Canadian property development group

Qualex-Landmark is a Canadian real estate development group based in Vancouver, British Columbia. The company develops condominium, rental and mixed-use projects including Pomaria in Vancouver, Park Point in Calgary, and Artesia in Burnaby. The company was founded in 2001.

Qualex-Landmark's projects have been designed by architects such as Foad Rafii, RWA Group, IBI Group, and James Cheng.

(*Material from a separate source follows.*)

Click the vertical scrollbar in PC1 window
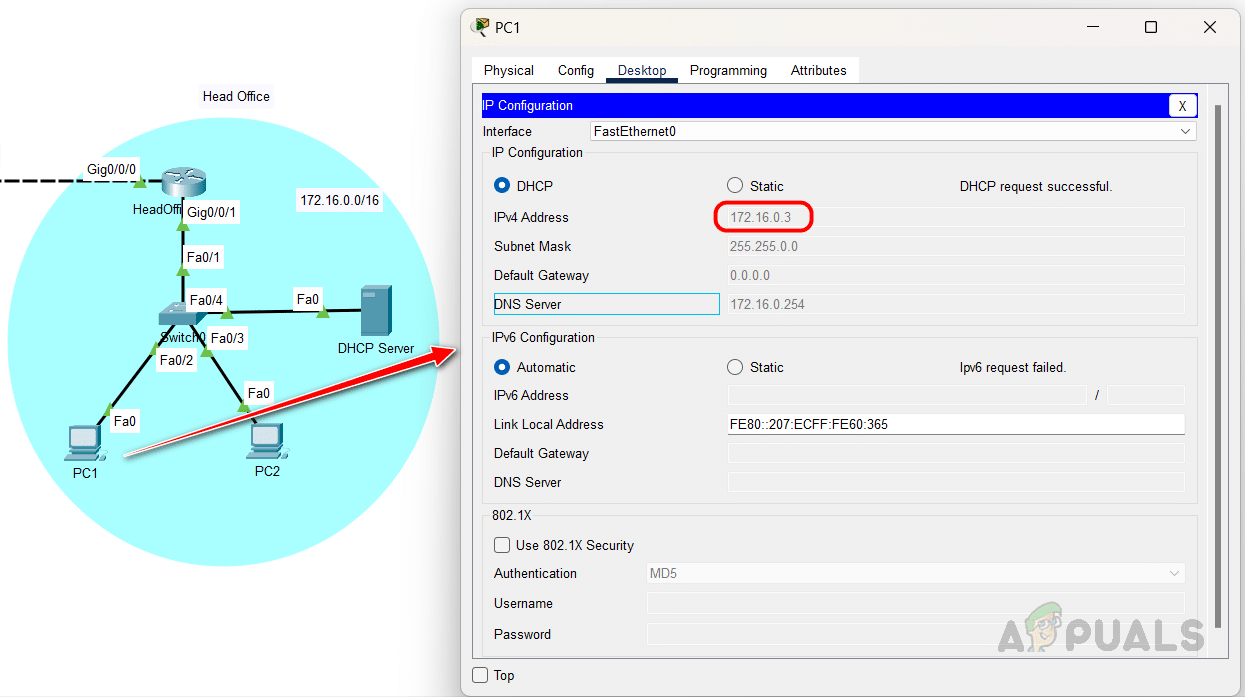Image resolution: width=1245 pixels, height=697 pixels. [1217, 360]
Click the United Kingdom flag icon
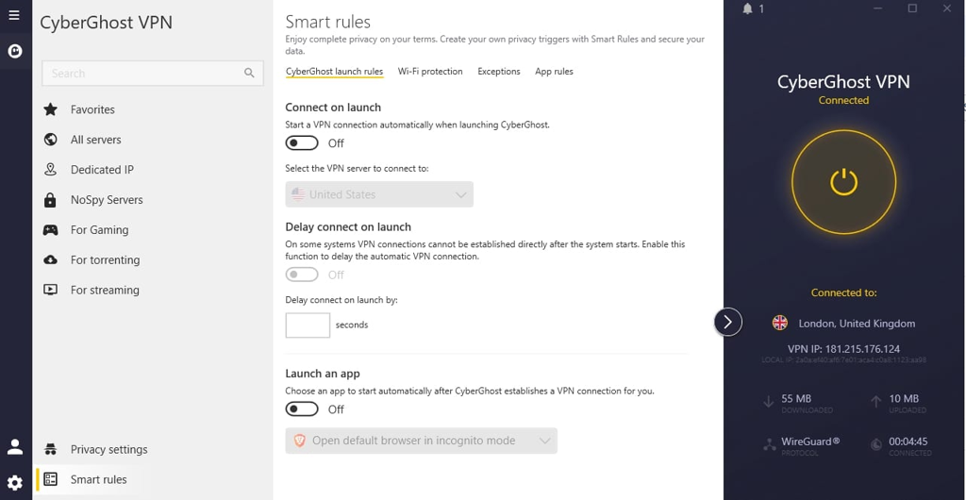Viewport: 966px width, 500px height. click(780, 323)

Some developments have received regional architecture and development awards, including recognition from the Urban Development Institute.

Qualex-Landmark developed close to 1300 units across 6 residential high rise developments in Calgary, Alberta between the years of 2006 and 2018, leading to the moniker the "King of the Beltline." Mark on Tenth has a large-scale art commission by Canadian visual artist and designer Douglas Coupland, Coupland's interpretation of Calgary, Alberta in the 21st century.

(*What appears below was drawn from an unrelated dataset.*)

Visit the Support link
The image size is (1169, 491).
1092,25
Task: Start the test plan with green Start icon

Qualex-Landmark also developed residential projects in Vancouver's Yaletown neighbourhood, including Domus and Pomaria, comprising more than 350 housing units combined. Pomaria includes a copper and steel weathervane by Canadian artist and musician Rodney Graham.

==Developments==
- 701 Kingsway - rental tower in Vancouver, BC. Among first wave of development under City of Vancouver's 2022-approved Broadway plan, as noted by Daily Hive. Under construction.
- Ironwood in Coquitlam, BC. Under construction.
  - Below-market rental portion delivered in Partnership with the YWCA
  - Designed by Order of Canada decorated architect James K. M. Cheng
  - Features public art by Marie Khouri
- Botanica in Coquitlam, BC. Under construction.
- Artesia in Burnaby, BC - 2025
  - Below-market rental portion delivered in partnership with the YWCA
  - Daily Hive reported on its public art commissioned by Random International
- Seasons residential rental in Coquitlam, BC - 2024
  - Urban Development Institute Award for Best Multi-Family Rental, 2024
- Legacy on Dunbar in Vancouver, BC - 2023
- Green on Queensbury in North Vancouver, BC's Moodyville - 2020
  - LEED Platinum certification, 2021
  - Fronting Moodyville Park, revitalized in collaboration with the City of North Vancouver, including the "Queensbury Frog" sculpture carved by artist Eric Neighbour
- Park Point in Calgary, AB - 2018
- Aria rental in Vancouver, BC - 2016
  - Urban Development Institute Award for Best Multi-Family Rental
  - LEED Gold certification
- Mark on Tenth in Calgary, AB - 2016
- Calla in Calgary, AB - 2013
- Luna in Calgary, AB - 2012
- District Crossing in North Vancouver, BC - 2011
- Nova in Calgary, AB - 2008
- Pomaria in Vancouver, BC - 2007
  - Urban Development Institute award for Best High Rise, 2007
  - First LEED-certified multi-unit residential building in Vancouver
- Stella in Calgary, AB - 2006
- Domus in Vancouver, BC - 2003

===Founder Developments Prior to Qualex-Landmark (Active from 1991)===
These include Alda, Crandall, Symphony at Garibaldi, Symphony at Whistler, Eighteen Trees, Sinclaire Dental Headquarters, Rivergate, Sonesta, Antrim Oaks, The Esplanade, Fairmont on the Boulevard, and The Beacon.